Elasticsearch Exporter

Check Exporter Metrics

kubectl port-forward -n logging <exporter-pod-name> 9114:9114 &
curl -s http://localhost:9114/metrics | grep elasticsearch | head -20
kill %1 2>/dev/null

Check ServiceMonitor

kubectl get servicemonitor -n logging es-exporter -o yaml

Verify in Prometheus

kubectl port-forward -n observability svc/prometheus-kube-prom-prometheus 9090:9090 &

curl -s 'http://localhost:9090/api/v1/targets?match[]=elasticsearch-exporter' | jq '.data.activeTargets'

kill %1 2>/dev/null

ExternalSecrets

Check ExternalSecret Status

# List all
kubectl get externalsecret -n observability

# Check specific
kubectl describe externalsecret alertmanager-pagerduty-secret -n observability

# Expected status: SecretSynced

Verify Secret Created

# Check secret exists
kubectl get secret alertmanager-pagerduty-secret -n observability

# View secret metadata (don't print values!)
kubectl describe secret alertmanager-pagerduty-secret -n observability

Troubleshoot Sync Error

# Check ClusterSecretStore
kubectl describe clustersecretstore aws-secrets

# Check ExternalSecret events
kubectl describe externalsecret alertmanager-pagerduty-secret -n observability

# Check if secret exists in AWS
aws secretsmanager describe-secret --secret-id /sparki/prod/pagerduty/routing-key

Kubernetes Resources

Pod Status

# All observability pods
kubectl get pods -n observability -o wide

# All logging pods
kubectl get pods -n logging -o wide

# Watch pod status
kubectl get pods -n observability -w

Resource Usage

# Top pods by memory
kubectl top pods -n observability --sort-by=memory

# Top pods by CPU
kubectl top pods -n observability --sort-by=cpu

Pod Logs

# Prometheus
kubectl logs -n observability -l app.kubernetes.io/name=prometheus --tail=50

# Alertmanager
kubectl logs -n observability -l app.kubernetes.io/name=alertmanager --tail=50

# Grafana
kubectl logs -n observability -l app.kubernetes.io/name=grafana --tail=50

# Follow logs
kubectl logs -n observability -l app=prometheus -f

Restart Components

# Restart Prometheus
kubectl rollout restart statefulset prometheus-kube-prom-prometheus -n observability

# Restart Alertmanager
kubectl rollout restart statefulset prometheus-kube-prom-alertmanager -n observability

# Restart Grafana
kubectl rollout restart deployment prometheus-kube-prom-grafana -n observability

# Restart Fluentd
kubectl rollout restart daemonset fluentd -n logging

Health Checks

Quick Health Check

#!/bin/bash
echo "=== Quick Observability Health Check ==="

### Data rows
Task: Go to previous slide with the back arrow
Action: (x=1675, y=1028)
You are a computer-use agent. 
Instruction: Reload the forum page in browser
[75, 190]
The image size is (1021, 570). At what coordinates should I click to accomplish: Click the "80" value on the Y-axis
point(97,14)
==
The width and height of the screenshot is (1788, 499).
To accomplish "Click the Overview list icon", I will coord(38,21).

### Stated goal A
Answer from the command reference:
(i) Which port is forwarded when checking the Elasticsearch exporter metrics?
(ii) What status is expected when checking the ExternalSecret?
(iii) What kind of Kubernetes resource is restarted for Fluentd?
### Stated goal B
Count the lines of the listing that contain the string "accomplish". Reply with the number only.
The command reference and the listing are unrelated.

### Correct answer A
(i) 9114
(ii) SecretSynced
(iii) A daemonset

### Correct answer B
2